Per quanto riguarda la determinazione della presenza o meno di sintomi e la diagnostica di OSD gli algoritmi più interessanti sono: l’International Dry Eye WorkShop II (DEWS II) (2) (questionario validato OSDI, valutazione con tempo di rottura lacrimale o BUT, colorazione della superficie oculare con fluoresceina e verde lissamina, determinazione dell'osmolarità del film lacrimale, al fine di categorizzare i pazienti in gruppi: asintomatici senza segni, asintomatici con segni, sintomatici senza segni, sintomatici con segni); il Dysfunctional Tear Syndrome Panel (3) (valutazione mediante Schirmer test, BUT, menisco lacrimale, colorazione con fluoresceina e lissamina, studio delle ghiandole di Meibomio, di eventuali segni di malposizionamento o disfunzione palpebrale); l’ASCRS Preoperative Algorithm (4) (questionario di autovalutazione SPEED II test, esami di screening quali osmolarità e studio dei marker dell’infiammazione MMP-9 - purtroppo entrambi relativamente costosi; se indicato si prosegue con esami non invasivi di esame clinico - Look, Lift, Pull, Push, Stain, per cui Look include la valutazione dell’ammiccamento, delle palpebre, delle ciglia e della superficie interpalpebrale; Lift comporta il sollevare ed eventualmente evertere la palpebra superiore per l’esame della superficie e del fornice superiore; Pull valuta la presenza di perdita di elasticità palpebrale e la situazione del fornice inferiore; Push comporta l’espressione dell’eventuale secreto dai dotti delle ghiandole di Meibomio mediante spremitura in senso verticale sui bordi palpebrali; Stain rappresenta la colorazione con fluoresceina o verde di lissamina di congiuntiva e cornea, anche per uno studio del BUT -); le raccomandazioni del P.I.C.A.S.S.O. Italian Group (5) (questionario di autovalutazione SMART Test, metodo diagnostico in tre passaggi 1) identificazione di aspetti anamnestici, sintomi e segni clinici; 2) colorazione della superficie oculare ed identificazione di BUT alterato e/o segni di danno epiteliale; 3) valutazione della sensibilità corneale e della clearance lacrimale). Riteniamo che quest’ultimo possa essere il più semplice nell’applicazione della quotidiana pratica clinica ambulatoriale.
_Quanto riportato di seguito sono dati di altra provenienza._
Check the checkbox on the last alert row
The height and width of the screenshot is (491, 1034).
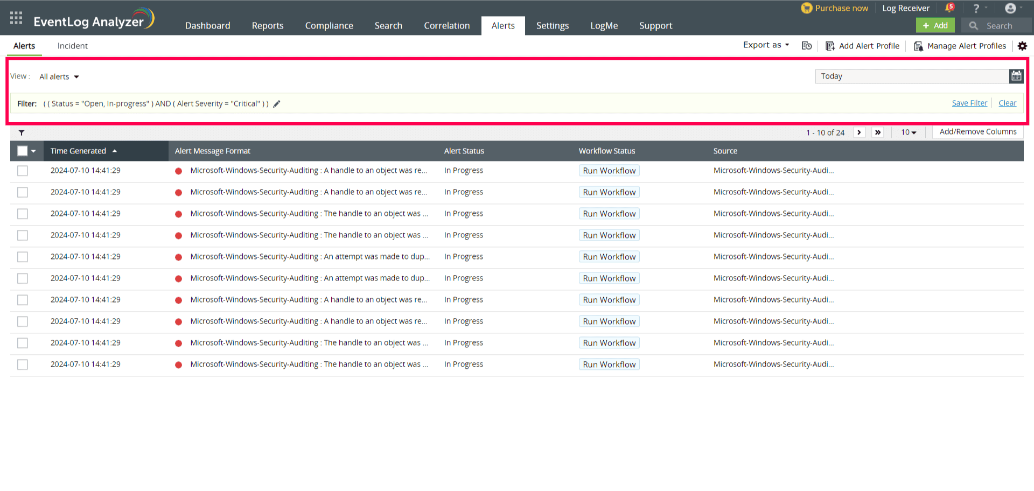pyautogui.click(x=22, y=364)
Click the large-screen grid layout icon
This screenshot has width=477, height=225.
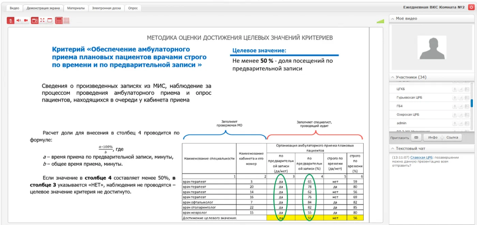click(59, 20)
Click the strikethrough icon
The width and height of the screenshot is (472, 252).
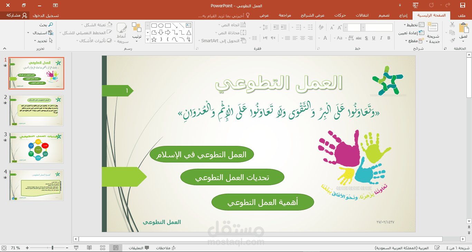point(359,38)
Per quanto riguarda il trattamento della OSD, il P.I.C.A.S.S.O. Italian Group ha recentissimamente (6) riproposto la cosiddetta terapia 3+2: a) correzione dei tre cardini delle caratteristiche del DED: alterazione del film lacrimale, sofferenza dell’epitelio, infiammazione; b) riduzione dell’instabilità della superficie oculare, mediante igiene palpebrale e terapia che in qualche modo agisca sull’innervazione oculare. Viene stressata anche l’esigenza di un “patient counselling” e di un accurato follow-up. Nondimeno, già nel 2017 è stata ipotizzata una terapia mirata al microambiente della superficie oculare per DED e OSD (7).
Ruolo dello specialista ambulatoriale
Proprio per quanto suesposto, il Gruppo Oculisti Ambulatoriali Liberi (GOAL) è sempre stato propenso a proporre la OSD nel real life dell’attività ambulatoriale e, poiché una delle mission di GOAL è l’integrazione ospedale-territorio, in questa occasione vogliamo stimolare una sinergia tra oculistica ambulatoriale e ospedaliera per un’attività diagnostica propedeutica ad una pratica ospedaliera routinaria: l’intervento di cataratta.
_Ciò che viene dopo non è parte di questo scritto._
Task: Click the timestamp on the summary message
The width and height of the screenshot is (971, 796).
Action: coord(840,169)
In effetti, una quota della popolazione di pazienti che, in genere, non viene specificamente studiata per la presenza o meno di OSD è quella indirizzata alla chirurgia della cataratta. Lo specialista ambulatoriale potrebbe proporsi fattivamente come valutatore territoriale propedeutico ad una delle possibili complicanze dell’intervento di cataratta, causa di insoddisfazione del paziente dopo chirurgia della cataratta nonostante una visione raggiunta di 10/10. Molti dei sintomi oculari post intervento di cataratta, infatti, sono sotto forma di irritazione oculare, bruciore e visione offuscata, proprio come nella OSD.
Da vari studi (8) sappiamo come già preoperatoriamente sono presenti situazioni di OSD, DED o di disfunzione delle ghiandole di Meibomio anche asintomatiche. Una superficie oculare compromessa influisce negativamente sulla pianificazione preoperatoria per la chirurgia della cataratta, compresi la cheratometria e le misurazioni topografiche, i calcoli della IOL, la valutazione di asse e magnitudo della IOL torica. Postoperatoriamente, poi, è ben dimostrato come la chirurgia della cataratta peggiori i parametri della superficie oculare o aggravi una preesistente OSD: a) l’ocular surface disease index, la colorazione corneale fluorescinica ed il T-BUT peggiorano tutti nel mese successivo all’intervento; b) l’87% dei pazienti con OSD diviene sintomatico dopo la chirurgia, con metà di essi che mostrano sofferenza corneale, con sintomi che insorgono già in prima giornata, raggiungono l'apice dopo un mese, e poi possono diminuire nel tempo; c) si osserva, specie dopo un mese dall’intervento, una riduzione della secrezione meibomiana ed un incremento dell’ostruzione dei dotti meibomiani, assieme alla formazione di teleangectasie sul bordo palpebrale, tutti segni che non si risolvono nemmeno 3 mesi dopo l’intervento di cataratta. L'eziologia, come in tutti casi di OSD, è multifattoriale ed è correlata all'estensione dell'incisione, al tempo di intervento, all'irrigazione, all’esposizione alla luce del microscopio, all’utilizzo della disinfezione con iodopovidone 5%, all'uso di colliri postoperatori. Inoltre, pare che la facoemulsificazione modifichi la funzione delle ghiandole di Meibomio e la suzione utilizzata nella chirurgia della cataratta femto-assistita possa aumentare il rischio di OSD.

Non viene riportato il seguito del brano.